Queensport

The Queensport Granite Company operated a quarry in Queensport, Guysborough County, in the early 1900s.

The quarry had two working areas. The first was 1.5 kilometres southwest of the Queensport bridge. The second quarry was 540 metres north of the first.

The company produced monuments like gravestones. According to a provincial government report, stone was quarried roughly to size and hauled to the finishing plant by a team of horses. Another source says the rocks were lowered by a cable system down the hill to the plant. It is not clear whether these two systems were used at different times, or if the two working areas each used one of them.

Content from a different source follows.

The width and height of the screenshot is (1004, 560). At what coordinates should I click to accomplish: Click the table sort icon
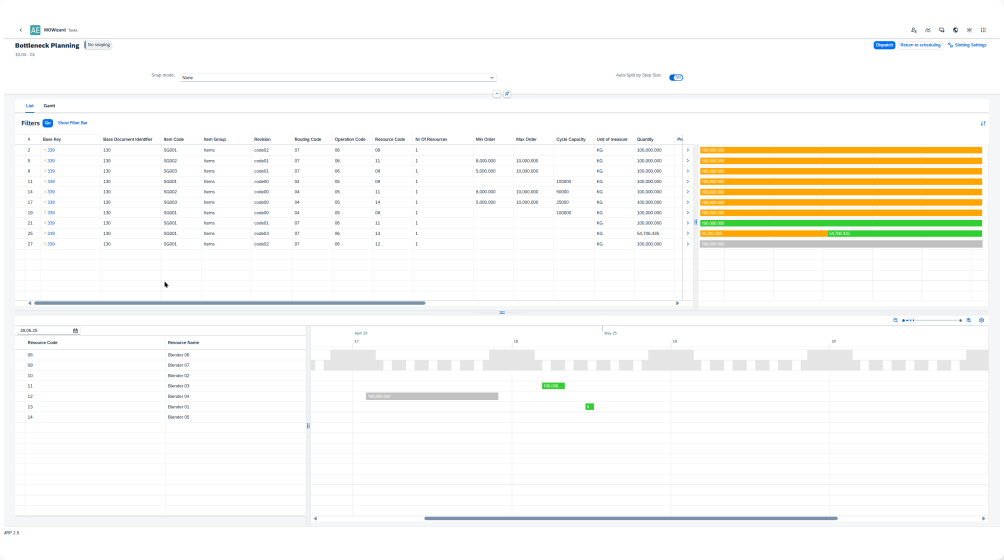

At the finishing plant, the men hammered and polished the blocks and carved decorations and inscriptions into them. The plant was on the brook and power was supplied by water (note the pipe on the right-hand side of the picture of the bridge below).

The quarry also produced building stone. For example, the granite foundation of Queensport’s St. Vincent de Paul Church came from the quarry. The church was built in 1897 so production from the quarry dates back to at least then.

The quarry supplied the granite front steps for Halifax’s Lord Nelson Hotel, built in 1928.

According to the Department of Mines’ 1936 annual report, the quarry was operated for a short period in 1935 by W.T. Dauphinee of Shelburne to provide stone for the Provincial Building, 1723 Hollis St. in Halifax. The report does not specify how the stone was used but the building’s granite foundation is likely from Queensport.

The Provincial Building is immediately across the street from Nova Scotia’s legislature, which was built in 1819. The Provincial Building copied the legislature’s architecture for the sake of continuity – they are both made of sandstone from Wallace and have similar features – but an important difference between them is that the Provincial Building was built with granite courses at ground level because granite does not absorb or wick water, as sandstone can. The legislature has sandstone, which is porous, at ground level, but most buildings built after 1820 used courses of non-porous stone at ground level to prevent moisture problems.

The historical picture below shows the quarry being worked in 1926 using “plug and feathers,” an old way of extracting stone that leaves it in solid, undamaged blocks. The principles of the plug and feathers method are still used today but the technology has evolved. See how it works at https://notyourgrandfathersmining.ca/plug-and-feathers

The Queensport quarry closed after 1935 and never reopened.